Texts From Last Night
- Website type: Blog (user-generated)
- Revenue: Advertising
- Website: Texts From Last Night
- Commercial: Yes
- Registration: No
- Launched: February 2009
- Current status: Active

= Texts From Last Night =

Defunct blog featuring user-submitted text messages

Texts From Last Night (TFLN) is a no-longer-maintained blog that used to re-post short text messages submitted by its users, originally formed as a sorority email chain by creator Lauren Leto. The site tends to post texts that are shocking or scandalous.

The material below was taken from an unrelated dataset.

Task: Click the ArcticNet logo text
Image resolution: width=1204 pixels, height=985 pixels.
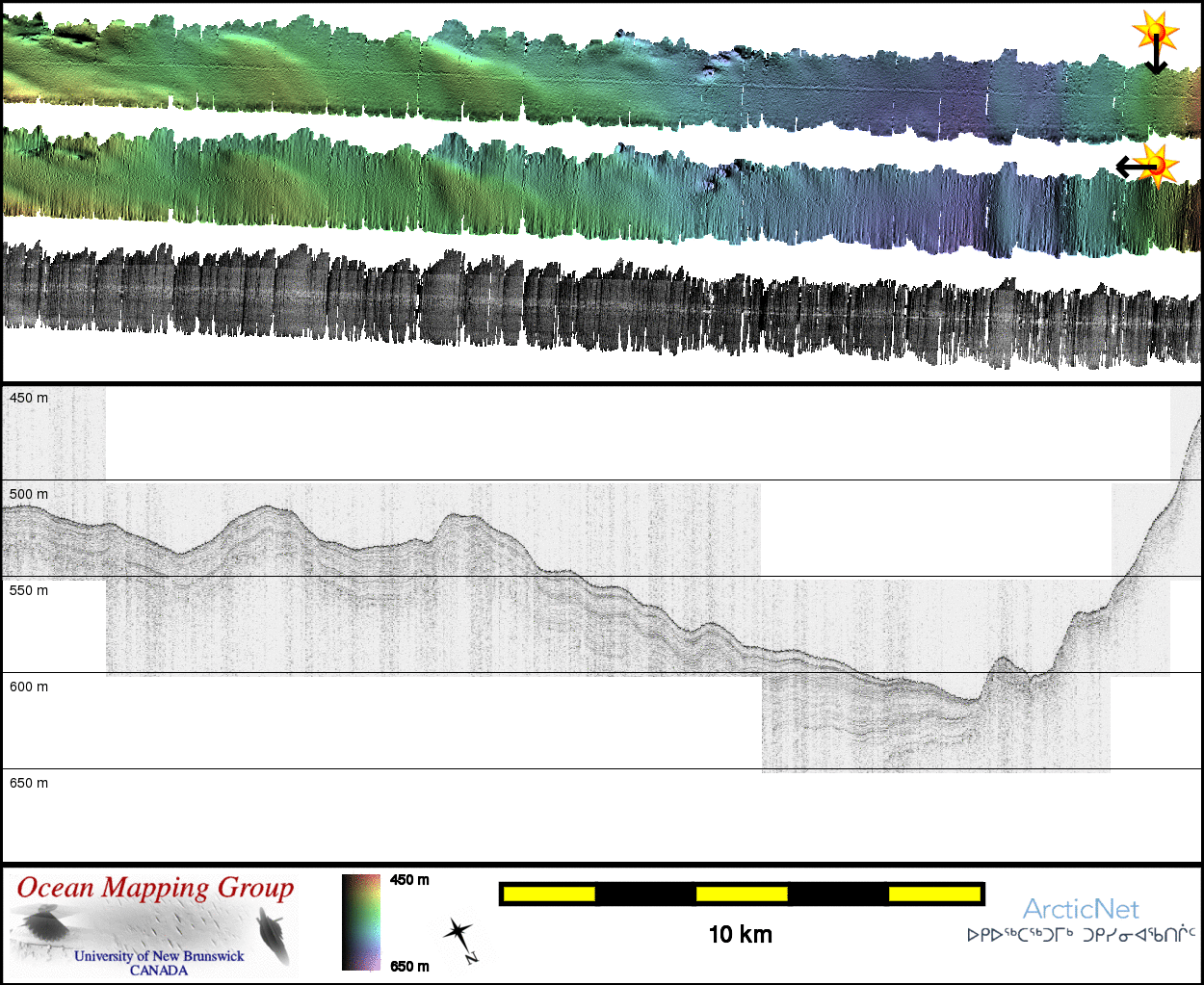Action: pyautogui.click(x=1080, y=909)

The texts are sent in by people who wake in the morning "to find regrettable messages sent to or from their mobile phones". The receiver then sends the allegedly discovered text into this website. The copies of the messages do not show the phone numbers, but only area codes. Since the texts are often similar to late night drunk dials, they're often graphic and sexual in nature, thus not safe for work.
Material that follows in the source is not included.